Columbia, SC (WLTX) - A federal review of veterans hospitals found that consultation delays led to six deaths at the Dorn VA Medical Center in Columbia, the highest number in the country.
Last November, another report found delays in treatment at Dorn VA. Previous Coverage: Report Finds Critical Treatment Delays at Hospital
This latest report, prepared by the Department of Veterans Affairs, was released this month, and looked at records dating back to 1999. It reviewed consults, which are a request by a provider for the clinical opinion or services of a second provider or physician. In particular, it looked at "high-interest" consults, involving health coverage areas such as oncology, gastrointestinal endoscopy, and cardiac surgery.
Nationwide, the report found 76 patients who had to be notified that as a result of their care, they could have been seriously harmed. Of those 76 who were alerted, 23 have since died. At the Dorn VA alone, however, there were 20 people who had to be notified, and 6 of them died. Both of those numbers are the highest found in the report.
The review traced the problem to an electronic system that is intended to be used to schedule appointments for patients who needed consultations. According to the report, though, the system also was used other purposes, such communication between providers and note to reserve spots for transportation vehicles. These items showed up in the system as open requests, even though they didn't actually represent patients who needed help. Eventually, these other requests became the records in the system, leading to delays in coverage.
As a result of the probe, the VA says they're changing their rules for the computer system so it will be easier to distinguish true consultations from these other requests, and the VA is training their staff.
"We continue to take action to strengthen oversight mechanisms and prevent a similar delay at other VA medical centers," the report states. "We take any issue of this nature extremely seriously and offer our sincerest condolences to families and individuals who have been affected and lost a loved one."

▶ Dataset records
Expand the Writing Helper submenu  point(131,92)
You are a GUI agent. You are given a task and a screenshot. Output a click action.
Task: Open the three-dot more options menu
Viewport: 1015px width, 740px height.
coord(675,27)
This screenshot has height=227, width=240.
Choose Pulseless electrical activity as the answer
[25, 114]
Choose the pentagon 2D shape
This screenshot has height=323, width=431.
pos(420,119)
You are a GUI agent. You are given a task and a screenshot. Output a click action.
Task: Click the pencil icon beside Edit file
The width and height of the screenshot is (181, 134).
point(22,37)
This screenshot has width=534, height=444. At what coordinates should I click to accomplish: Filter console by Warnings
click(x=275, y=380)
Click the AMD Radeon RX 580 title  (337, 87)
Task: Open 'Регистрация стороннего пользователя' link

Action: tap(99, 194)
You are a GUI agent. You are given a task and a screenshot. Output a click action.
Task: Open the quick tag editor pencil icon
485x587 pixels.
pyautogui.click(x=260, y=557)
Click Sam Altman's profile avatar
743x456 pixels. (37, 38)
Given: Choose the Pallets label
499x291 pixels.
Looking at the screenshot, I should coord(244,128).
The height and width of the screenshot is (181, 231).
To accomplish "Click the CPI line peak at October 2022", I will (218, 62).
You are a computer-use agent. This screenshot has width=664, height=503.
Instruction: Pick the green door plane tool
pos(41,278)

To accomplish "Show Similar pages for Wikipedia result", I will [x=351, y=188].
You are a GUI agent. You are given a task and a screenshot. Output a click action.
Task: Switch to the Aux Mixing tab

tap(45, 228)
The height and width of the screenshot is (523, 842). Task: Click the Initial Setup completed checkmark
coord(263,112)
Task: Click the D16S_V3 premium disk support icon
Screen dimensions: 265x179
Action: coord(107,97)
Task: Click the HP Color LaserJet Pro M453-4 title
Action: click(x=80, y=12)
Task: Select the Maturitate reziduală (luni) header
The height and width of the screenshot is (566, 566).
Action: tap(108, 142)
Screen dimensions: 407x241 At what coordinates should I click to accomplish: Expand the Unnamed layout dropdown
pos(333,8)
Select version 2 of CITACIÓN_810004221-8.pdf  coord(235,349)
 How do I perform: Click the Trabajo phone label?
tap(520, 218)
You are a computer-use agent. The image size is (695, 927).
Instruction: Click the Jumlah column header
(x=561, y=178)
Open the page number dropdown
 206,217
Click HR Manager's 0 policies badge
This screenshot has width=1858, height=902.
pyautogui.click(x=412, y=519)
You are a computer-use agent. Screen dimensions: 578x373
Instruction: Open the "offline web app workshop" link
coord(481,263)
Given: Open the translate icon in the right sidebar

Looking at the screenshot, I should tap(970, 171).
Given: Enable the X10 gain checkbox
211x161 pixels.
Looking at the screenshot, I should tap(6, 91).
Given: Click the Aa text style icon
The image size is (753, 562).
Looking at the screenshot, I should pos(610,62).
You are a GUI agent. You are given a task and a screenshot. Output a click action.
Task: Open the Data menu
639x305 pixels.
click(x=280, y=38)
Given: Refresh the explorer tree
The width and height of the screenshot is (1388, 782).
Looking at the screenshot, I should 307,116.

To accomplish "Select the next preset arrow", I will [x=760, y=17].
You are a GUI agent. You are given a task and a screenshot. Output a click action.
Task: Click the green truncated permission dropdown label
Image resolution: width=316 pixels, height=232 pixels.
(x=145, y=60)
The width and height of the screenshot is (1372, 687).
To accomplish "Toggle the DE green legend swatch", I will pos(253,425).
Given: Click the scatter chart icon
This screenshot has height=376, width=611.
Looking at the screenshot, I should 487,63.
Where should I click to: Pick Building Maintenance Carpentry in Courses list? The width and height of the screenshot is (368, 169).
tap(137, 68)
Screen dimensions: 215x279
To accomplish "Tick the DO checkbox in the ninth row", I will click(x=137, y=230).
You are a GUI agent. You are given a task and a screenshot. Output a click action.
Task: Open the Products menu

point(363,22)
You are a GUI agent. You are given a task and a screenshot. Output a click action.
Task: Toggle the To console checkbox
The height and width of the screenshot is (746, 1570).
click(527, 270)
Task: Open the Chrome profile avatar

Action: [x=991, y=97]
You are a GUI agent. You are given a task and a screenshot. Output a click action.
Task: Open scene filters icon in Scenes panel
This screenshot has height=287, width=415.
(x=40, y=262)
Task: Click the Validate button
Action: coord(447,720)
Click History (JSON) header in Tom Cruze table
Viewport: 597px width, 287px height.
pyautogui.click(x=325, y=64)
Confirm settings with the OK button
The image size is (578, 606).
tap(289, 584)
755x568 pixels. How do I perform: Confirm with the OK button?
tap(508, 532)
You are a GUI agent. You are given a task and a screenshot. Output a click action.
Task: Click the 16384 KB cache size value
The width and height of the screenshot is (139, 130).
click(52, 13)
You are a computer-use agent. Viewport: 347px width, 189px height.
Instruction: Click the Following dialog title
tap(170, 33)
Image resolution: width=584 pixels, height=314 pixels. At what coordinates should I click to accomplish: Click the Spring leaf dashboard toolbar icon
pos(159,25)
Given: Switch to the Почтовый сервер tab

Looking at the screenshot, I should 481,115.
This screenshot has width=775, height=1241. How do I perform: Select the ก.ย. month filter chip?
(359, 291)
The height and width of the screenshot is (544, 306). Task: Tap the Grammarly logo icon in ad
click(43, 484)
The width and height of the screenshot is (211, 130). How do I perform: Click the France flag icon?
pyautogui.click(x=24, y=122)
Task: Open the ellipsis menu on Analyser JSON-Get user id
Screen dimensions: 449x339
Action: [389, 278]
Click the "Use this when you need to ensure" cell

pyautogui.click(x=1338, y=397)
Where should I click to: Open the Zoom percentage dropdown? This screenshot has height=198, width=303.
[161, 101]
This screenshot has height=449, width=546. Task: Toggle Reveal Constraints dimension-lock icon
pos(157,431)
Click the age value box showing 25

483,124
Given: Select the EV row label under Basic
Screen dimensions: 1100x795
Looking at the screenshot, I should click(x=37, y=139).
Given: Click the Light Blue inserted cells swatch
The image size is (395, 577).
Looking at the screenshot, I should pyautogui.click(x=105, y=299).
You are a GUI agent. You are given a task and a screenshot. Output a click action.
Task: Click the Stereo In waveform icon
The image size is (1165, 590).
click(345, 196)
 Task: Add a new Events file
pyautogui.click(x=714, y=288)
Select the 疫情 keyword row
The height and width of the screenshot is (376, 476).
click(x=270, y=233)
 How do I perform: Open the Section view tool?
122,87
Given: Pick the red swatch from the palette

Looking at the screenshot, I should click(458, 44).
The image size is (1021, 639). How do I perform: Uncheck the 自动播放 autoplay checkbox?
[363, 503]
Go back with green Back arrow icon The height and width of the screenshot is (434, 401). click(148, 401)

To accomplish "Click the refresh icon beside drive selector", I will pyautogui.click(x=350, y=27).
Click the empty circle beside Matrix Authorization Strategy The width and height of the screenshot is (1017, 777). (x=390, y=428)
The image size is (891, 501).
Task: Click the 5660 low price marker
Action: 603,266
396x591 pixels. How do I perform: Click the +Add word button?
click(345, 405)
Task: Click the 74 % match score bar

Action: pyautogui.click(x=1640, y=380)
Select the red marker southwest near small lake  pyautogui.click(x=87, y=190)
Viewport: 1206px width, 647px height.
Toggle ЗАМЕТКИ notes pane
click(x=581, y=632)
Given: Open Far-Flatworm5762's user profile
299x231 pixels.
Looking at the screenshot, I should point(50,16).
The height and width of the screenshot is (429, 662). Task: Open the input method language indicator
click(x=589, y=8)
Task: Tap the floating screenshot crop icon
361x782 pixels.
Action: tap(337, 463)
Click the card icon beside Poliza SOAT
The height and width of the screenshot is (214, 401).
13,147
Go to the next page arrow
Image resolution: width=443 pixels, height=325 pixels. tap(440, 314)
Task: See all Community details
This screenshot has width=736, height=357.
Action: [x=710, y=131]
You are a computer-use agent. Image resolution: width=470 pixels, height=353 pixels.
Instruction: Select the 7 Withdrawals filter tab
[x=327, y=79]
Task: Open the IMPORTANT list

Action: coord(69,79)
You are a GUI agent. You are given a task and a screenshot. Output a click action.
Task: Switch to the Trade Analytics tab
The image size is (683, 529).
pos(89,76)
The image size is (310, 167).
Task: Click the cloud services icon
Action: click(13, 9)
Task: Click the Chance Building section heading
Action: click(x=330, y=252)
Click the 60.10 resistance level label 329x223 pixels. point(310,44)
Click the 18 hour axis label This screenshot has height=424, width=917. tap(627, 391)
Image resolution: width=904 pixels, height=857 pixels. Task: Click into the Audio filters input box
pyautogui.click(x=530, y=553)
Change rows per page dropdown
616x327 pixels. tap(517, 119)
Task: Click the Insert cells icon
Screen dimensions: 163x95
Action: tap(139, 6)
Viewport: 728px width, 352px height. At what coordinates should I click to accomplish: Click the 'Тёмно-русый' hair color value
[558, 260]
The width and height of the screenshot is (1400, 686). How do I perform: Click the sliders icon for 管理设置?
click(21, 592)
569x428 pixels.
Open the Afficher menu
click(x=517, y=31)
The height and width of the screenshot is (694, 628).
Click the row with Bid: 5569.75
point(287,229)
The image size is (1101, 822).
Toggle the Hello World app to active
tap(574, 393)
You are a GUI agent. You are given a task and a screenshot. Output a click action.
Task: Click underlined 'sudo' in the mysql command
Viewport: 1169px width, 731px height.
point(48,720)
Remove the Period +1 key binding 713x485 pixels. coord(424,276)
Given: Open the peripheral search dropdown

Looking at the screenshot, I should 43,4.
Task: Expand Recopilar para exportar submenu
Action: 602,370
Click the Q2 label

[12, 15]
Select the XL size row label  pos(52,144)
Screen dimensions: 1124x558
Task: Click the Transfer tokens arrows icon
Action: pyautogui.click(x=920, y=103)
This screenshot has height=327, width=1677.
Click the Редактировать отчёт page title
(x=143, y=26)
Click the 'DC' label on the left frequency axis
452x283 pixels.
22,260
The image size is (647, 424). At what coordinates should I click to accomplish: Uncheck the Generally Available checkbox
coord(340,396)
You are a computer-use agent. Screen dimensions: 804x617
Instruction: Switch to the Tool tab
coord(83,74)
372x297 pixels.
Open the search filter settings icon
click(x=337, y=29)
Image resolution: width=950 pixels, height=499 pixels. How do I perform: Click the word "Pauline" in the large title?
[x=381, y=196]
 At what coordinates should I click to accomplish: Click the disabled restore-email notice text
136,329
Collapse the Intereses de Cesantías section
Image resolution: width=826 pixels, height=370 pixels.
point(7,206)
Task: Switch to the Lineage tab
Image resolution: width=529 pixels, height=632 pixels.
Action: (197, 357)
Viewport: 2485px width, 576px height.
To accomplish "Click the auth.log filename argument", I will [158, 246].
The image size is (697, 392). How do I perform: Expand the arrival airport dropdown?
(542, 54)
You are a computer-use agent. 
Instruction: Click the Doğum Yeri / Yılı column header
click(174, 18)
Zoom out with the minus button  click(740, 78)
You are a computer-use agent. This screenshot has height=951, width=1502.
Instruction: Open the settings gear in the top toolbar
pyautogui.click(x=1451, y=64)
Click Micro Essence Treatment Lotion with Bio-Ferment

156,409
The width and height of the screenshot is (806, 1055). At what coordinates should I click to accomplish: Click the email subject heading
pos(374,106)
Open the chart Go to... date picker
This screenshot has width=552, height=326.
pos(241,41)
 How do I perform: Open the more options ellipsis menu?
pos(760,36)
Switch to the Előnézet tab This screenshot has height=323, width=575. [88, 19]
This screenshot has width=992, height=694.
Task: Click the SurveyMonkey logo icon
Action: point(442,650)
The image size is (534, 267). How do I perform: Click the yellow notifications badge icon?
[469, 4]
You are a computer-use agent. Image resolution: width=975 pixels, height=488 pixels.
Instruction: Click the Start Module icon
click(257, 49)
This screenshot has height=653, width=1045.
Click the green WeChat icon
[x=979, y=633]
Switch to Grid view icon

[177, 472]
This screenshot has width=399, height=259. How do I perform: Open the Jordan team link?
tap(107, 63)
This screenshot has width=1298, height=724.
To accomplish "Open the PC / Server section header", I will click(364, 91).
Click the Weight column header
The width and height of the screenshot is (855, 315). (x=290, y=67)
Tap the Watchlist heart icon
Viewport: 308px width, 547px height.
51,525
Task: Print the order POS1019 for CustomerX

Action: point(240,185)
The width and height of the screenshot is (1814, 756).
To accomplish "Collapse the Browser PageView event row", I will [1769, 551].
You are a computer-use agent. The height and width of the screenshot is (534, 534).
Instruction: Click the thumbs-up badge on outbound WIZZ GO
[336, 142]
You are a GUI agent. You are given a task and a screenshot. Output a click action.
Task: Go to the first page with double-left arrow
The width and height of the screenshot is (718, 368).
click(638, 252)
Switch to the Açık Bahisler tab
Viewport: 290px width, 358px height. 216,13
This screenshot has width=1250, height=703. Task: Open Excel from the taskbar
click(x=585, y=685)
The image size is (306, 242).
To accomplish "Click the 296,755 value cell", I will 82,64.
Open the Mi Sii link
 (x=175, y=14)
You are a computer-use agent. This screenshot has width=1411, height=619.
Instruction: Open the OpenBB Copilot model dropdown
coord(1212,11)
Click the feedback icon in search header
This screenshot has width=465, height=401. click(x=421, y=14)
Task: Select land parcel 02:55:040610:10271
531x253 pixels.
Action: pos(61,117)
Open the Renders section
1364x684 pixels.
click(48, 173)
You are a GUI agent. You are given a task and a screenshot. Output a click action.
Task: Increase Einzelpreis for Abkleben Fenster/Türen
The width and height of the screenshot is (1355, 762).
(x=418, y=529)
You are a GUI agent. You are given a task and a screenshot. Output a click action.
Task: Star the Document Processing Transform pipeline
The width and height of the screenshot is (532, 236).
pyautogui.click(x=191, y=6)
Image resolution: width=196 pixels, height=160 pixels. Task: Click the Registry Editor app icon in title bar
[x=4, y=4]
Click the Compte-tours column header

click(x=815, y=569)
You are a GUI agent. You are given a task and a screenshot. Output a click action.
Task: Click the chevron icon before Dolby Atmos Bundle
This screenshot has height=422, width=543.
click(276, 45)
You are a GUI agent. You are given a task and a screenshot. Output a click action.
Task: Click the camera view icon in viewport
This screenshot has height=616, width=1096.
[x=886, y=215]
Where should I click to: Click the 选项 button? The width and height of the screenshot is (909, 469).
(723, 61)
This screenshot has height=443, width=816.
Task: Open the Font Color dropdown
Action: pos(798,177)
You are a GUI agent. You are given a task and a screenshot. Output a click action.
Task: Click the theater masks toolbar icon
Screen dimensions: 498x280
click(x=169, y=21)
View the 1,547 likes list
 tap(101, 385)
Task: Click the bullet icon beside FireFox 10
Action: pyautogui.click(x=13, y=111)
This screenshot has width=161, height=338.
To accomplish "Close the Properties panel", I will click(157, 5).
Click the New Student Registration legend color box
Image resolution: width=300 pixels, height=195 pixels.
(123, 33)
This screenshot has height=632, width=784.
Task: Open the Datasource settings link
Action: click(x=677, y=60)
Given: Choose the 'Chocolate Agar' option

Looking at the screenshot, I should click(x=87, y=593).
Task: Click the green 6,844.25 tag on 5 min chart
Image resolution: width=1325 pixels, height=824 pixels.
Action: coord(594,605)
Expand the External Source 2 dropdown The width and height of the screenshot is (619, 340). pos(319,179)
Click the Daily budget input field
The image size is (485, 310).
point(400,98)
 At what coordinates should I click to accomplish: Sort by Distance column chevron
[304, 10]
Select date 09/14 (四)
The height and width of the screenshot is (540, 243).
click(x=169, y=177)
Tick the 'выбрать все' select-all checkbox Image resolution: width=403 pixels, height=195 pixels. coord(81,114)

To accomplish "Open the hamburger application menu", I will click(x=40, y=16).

▶ Check your understanding
(A) Answer these questions from the article on VA consultation delays:
(i) How many people at the Dorn VA had to be notified that they could have been seriously harmed?
(ii) To what year did the records reviewed in the latest report date back?
(iii) Besides changing its rules for the computer system, what is the VA doing as a result of the probe?
(B) Repeat word for word the stretch of the article on VA consultation delays from "The review traced" through "training their staff.".
Rely on the text alone, not on the items.

▶ Solutions by task
(A)
(i) 20
(ii) 1999
(iii) Training its staff

(B)
The review traced the problem to an electronic system that is intended to be used to schedule appointments for patients who needed consultations. According to the report, though, the system also was used other purposes, such communication between providers and note to reserve spots for transportation vehicles. These items showed up in the system as open requests, even though they didn't actually represent patients who needed help. Eventually, these other requests became the records in the system, leading to delays in coverage.
As a result of the probe, the VA says they're changing their rules for the computer system so it will be easier to distinguish true consultations from these other requests, and the VA is training their staff.